Covid 19 Omicron outbreak: Why unvaccinated travellers shouldn’t be let in for the ‘foreseeable’ future
ANALYSIS:
The vaccine pass looks set to be side-lined by the time the borders open to Australians in mid-April, but Prime Minister Jacinda Ardern said there was still a need to keep New Zealand closed to unvaccinated foreign tourists.
This may seem contradictory. It’s like killing the two-class system at home while maintaining it for foreign travellers.
But there’s a good reason.
Now that we’re living with Covid, and will continue to do so after the Omicron peak in the coming weeks, the Government’s aim is to keep transmission low enough for the health system to stay afloat.
Unvaccinated foreigners are far more likely to need hospital care. Fully staffed adult ICU beds, in particular, are in short supply.
So why not keep the two-class system, based on the vaccine pass, by maintaining limits on unvaccinated gatherings at each level of the traffic light system?
By mid-April, we should be nearing the end of the Omicron peak, which is expected to see perhaps as much as half the population catching Omicron.
That shrinks the usefulness of the vaccine pass, due to the massive boost in immunity among the general population – for both the vaccinated and the unvaccinated who have caught the virus.
The immunity boost is also why keeping the gates closed on vaccinated foreign travellers will no longer be necessary, following the peak.
“There aren’t that many implications from people travelling into New Zealand who are fully vaccinated with a pre-travel test, and then with tests on arrival,” said epidemiologist Professor Michael Baker.
“If you think about it, that’s a much more rigorous approach than with people in New Zealand, where not everyone is vaccinated, and not everyone has a test before going out into the community.”
The vaccine pass is also less useful because, with Omicron, the two doses required for the pass isn’t much better than no doses in terms of preventing infection; 20 weeks after a second Pfizer dose, effectiveness wanes to only about 10 per cent.
But after 25 weeks, two doses is still 25 to 35 per cent effective at preventing hospitalisations, according to data from the UK, and 59 per cent effective at preventing death for those aged 50 and over.

ASSIGNED TASK:
Can you repeat, word for word, the part of the Omicron border article that opens with the words containing "So why not keep" and closes with "following the peak."?

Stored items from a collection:
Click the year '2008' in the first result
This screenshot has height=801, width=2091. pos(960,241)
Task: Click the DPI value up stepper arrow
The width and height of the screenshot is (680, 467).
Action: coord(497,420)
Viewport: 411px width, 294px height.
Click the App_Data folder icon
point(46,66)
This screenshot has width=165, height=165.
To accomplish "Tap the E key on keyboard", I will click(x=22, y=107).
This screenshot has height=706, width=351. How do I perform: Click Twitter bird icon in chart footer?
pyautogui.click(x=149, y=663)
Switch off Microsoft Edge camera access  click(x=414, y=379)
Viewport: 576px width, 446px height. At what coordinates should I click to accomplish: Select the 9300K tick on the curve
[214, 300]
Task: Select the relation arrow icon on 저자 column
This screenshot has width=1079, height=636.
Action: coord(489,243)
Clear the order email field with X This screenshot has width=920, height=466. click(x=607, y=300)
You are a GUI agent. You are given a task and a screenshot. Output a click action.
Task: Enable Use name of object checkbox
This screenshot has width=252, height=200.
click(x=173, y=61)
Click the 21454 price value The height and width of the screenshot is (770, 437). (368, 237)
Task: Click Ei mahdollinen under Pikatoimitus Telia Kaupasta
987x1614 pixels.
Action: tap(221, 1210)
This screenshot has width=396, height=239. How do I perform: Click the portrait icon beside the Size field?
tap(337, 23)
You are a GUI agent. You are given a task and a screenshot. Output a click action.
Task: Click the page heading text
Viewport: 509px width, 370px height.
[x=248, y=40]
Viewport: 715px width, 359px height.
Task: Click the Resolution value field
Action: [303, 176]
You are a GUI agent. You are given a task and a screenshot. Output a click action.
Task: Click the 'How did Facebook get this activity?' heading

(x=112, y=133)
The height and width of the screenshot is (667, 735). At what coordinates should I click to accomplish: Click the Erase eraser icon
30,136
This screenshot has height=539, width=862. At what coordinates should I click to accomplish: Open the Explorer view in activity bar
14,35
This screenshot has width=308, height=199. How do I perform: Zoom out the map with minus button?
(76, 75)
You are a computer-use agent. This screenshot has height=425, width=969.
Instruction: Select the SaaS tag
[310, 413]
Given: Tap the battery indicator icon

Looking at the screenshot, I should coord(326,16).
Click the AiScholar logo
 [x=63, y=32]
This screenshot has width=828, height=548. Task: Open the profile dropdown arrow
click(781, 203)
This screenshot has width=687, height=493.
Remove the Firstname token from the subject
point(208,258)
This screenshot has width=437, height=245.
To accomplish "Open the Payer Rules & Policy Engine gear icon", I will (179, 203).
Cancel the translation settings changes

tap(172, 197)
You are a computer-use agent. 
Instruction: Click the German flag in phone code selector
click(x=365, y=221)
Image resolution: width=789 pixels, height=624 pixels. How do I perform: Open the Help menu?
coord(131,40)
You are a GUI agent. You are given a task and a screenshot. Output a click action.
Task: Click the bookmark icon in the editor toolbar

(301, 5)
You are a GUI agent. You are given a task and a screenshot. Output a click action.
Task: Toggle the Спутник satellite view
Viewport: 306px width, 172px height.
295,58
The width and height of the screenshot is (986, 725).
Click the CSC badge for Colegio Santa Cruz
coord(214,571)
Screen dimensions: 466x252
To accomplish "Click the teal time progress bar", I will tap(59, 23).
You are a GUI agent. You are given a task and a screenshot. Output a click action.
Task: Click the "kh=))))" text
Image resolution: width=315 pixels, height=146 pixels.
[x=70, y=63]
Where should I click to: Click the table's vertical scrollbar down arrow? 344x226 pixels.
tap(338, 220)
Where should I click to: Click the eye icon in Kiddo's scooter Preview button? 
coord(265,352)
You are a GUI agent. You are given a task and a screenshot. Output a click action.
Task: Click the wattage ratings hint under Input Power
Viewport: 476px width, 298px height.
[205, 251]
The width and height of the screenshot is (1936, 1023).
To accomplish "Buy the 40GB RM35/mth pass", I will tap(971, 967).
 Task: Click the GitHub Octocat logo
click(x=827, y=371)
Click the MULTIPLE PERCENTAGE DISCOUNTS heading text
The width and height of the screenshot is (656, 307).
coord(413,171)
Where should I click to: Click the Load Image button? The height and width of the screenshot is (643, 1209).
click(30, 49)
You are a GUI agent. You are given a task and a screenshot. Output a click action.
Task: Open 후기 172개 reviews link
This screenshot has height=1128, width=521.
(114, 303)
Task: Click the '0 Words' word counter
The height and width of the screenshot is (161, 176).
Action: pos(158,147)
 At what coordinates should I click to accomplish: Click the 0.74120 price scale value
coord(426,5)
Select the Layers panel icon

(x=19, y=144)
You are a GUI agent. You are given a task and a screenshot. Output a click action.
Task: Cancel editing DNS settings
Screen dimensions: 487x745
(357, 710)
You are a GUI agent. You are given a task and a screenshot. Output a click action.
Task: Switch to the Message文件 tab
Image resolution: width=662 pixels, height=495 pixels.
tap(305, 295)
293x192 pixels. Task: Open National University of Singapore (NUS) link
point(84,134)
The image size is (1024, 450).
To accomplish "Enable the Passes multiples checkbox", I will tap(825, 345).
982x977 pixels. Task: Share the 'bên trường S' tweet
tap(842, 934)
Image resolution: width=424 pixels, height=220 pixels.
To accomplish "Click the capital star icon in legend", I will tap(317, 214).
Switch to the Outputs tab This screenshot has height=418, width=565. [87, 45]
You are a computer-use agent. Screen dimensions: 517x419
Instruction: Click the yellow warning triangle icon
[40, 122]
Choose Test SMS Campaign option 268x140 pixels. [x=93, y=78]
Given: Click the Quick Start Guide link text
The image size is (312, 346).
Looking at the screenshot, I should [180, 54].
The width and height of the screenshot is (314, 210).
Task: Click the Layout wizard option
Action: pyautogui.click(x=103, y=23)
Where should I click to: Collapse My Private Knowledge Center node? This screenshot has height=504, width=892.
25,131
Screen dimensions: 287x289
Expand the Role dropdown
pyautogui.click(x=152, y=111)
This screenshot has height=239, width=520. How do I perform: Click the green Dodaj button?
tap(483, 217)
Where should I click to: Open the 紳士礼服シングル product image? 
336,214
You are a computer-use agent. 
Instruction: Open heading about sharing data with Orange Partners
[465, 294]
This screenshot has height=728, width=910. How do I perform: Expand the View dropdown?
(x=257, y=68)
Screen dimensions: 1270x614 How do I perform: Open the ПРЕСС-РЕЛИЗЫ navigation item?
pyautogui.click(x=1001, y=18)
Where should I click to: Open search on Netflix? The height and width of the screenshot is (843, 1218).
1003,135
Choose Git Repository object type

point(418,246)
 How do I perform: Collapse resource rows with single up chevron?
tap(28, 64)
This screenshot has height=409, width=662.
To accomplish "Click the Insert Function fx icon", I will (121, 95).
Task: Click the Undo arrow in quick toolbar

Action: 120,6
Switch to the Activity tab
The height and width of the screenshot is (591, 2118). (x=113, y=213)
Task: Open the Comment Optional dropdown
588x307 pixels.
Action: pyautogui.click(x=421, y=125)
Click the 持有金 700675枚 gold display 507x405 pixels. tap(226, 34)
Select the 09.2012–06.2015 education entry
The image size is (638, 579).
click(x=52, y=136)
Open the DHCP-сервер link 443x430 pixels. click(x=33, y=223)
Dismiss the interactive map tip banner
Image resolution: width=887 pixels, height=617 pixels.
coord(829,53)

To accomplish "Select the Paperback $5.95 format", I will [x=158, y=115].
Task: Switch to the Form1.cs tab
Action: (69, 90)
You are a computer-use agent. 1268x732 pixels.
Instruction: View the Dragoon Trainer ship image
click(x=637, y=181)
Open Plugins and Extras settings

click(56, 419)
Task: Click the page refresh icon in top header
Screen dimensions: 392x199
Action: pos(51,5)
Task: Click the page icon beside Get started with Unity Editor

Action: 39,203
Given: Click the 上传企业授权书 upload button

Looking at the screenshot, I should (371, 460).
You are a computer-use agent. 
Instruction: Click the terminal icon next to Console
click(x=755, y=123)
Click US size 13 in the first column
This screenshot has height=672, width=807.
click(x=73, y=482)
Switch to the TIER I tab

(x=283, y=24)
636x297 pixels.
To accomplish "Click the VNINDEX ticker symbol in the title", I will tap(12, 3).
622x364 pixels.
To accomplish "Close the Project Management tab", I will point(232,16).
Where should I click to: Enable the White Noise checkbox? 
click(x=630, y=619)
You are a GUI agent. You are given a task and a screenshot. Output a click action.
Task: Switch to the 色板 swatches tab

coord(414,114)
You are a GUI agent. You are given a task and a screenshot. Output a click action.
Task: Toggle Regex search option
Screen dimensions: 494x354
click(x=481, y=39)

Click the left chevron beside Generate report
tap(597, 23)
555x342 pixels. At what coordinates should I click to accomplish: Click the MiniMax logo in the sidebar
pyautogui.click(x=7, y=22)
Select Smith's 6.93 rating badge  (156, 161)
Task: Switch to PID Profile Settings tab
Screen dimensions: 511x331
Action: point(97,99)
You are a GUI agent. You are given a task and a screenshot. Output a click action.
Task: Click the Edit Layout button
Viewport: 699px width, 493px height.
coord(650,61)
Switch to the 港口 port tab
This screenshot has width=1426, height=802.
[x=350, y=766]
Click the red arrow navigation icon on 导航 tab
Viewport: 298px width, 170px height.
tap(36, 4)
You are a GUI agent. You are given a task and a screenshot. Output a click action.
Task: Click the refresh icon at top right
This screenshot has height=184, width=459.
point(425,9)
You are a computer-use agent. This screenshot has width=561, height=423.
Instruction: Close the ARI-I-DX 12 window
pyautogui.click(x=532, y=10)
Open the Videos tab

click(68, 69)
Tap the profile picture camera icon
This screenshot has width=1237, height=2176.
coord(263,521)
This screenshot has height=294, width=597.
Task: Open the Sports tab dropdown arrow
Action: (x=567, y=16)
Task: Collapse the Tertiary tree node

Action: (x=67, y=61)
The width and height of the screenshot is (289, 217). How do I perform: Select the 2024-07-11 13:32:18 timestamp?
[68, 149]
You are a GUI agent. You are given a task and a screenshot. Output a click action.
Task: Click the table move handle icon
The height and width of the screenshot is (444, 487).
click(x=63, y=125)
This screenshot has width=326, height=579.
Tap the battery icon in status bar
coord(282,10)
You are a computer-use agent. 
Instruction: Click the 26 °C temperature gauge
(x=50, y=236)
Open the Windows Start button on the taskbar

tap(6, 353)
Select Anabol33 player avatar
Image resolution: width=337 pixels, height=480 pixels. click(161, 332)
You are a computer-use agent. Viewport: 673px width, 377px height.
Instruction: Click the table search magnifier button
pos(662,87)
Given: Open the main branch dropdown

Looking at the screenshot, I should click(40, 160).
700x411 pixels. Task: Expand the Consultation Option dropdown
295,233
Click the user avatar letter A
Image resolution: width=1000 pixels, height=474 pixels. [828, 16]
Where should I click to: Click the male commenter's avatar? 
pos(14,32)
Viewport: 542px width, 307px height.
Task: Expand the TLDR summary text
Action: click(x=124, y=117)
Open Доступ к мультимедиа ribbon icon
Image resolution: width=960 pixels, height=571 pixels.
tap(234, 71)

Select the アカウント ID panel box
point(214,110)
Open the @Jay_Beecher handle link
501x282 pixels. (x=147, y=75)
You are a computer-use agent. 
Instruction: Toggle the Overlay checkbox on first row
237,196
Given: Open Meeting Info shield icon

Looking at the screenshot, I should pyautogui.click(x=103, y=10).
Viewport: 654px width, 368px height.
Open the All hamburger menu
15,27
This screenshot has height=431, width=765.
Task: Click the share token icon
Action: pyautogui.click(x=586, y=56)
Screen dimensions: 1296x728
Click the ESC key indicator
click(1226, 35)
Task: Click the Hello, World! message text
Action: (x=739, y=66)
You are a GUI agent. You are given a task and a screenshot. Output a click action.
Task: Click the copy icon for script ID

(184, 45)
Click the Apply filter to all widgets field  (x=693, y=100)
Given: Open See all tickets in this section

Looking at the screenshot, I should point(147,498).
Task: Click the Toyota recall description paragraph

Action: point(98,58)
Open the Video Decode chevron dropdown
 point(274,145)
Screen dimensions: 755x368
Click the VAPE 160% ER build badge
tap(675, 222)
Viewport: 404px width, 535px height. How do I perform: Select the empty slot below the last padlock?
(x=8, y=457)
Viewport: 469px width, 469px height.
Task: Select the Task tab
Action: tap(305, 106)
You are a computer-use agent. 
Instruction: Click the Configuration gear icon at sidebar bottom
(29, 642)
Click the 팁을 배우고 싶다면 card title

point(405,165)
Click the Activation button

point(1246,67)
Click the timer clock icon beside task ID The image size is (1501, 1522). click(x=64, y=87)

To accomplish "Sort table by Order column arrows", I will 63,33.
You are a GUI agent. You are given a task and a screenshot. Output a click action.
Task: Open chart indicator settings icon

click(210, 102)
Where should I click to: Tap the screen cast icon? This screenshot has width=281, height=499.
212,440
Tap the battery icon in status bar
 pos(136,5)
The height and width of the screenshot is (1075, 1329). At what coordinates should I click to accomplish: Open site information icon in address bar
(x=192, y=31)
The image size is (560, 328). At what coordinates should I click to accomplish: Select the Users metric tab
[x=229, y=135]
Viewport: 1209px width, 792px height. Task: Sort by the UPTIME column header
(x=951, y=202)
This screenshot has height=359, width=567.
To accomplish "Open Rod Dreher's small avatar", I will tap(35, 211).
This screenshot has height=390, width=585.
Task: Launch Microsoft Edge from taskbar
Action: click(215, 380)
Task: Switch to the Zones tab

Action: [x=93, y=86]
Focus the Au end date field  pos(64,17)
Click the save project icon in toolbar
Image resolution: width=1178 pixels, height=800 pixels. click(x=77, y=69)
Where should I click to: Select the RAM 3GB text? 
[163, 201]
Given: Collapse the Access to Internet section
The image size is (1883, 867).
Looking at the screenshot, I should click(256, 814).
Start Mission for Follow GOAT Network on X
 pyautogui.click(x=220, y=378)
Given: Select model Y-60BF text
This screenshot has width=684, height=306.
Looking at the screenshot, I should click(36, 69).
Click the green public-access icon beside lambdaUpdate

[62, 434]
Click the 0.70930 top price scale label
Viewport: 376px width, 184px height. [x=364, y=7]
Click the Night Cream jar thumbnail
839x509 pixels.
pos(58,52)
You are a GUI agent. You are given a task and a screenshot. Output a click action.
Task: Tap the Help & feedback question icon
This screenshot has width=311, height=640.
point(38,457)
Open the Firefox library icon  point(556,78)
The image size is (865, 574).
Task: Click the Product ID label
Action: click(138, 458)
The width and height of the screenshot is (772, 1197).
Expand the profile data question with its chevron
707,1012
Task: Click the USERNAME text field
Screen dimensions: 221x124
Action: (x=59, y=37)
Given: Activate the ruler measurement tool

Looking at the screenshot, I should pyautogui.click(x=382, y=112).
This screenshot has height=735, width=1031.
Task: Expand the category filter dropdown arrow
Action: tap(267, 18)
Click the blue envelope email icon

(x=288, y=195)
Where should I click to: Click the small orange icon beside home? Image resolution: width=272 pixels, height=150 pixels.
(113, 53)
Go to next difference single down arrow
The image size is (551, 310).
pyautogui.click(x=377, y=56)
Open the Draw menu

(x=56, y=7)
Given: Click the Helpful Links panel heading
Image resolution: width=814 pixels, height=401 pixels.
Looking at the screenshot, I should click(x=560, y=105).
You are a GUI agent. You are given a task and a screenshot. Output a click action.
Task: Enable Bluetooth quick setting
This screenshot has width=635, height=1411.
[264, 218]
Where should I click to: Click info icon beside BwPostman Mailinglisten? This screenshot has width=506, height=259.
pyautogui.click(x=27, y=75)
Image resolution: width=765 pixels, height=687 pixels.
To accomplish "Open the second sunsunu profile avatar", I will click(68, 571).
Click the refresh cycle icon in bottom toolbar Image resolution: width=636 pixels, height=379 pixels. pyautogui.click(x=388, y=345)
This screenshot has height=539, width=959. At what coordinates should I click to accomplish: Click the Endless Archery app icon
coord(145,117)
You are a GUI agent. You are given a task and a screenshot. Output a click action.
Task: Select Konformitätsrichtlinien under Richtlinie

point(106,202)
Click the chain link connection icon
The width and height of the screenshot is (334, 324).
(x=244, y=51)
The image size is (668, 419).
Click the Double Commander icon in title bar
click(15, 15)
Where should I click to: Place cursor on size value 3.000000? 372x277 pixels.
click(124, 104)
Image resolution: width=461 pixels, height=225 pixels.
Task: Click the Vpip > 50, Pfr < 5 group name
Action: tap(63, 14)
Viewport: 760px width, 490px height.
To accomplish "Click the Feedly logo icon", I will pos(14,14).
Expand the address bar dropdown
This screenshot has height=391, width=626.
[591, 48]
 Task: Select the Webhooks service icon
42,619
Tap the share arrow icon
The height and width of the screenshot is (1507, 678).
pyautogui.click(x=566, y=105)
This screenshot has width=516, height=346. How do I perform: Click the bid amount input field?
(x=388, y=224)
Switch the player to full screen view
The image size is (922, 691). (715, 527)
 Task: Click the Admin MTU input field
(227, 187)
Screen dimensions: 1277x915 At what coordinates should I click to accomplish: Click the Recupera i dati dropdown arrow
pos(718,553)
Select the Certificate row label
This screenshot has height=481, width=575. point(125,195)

SOLUTION TO THIS PROBLEM:
So why not keep the two-class system, based on the vaccine pass, by maintaining limits on unvaccinated gatherings at each level of the traffic light system?
By mid-April, we should be nearing the end of the Omicron peak, which is expected to see perhaps as much as half the population catching Omicron.
That shrinks the usefulness of the vaccine pass, due to the massive boost in immunity among the general population – for both the vaccinated and the unvaccinated who have caught the virus.
The immunity boost is also why keeping the gates closed on vaccinated foreign travellers will no longer be necessary, following the peak.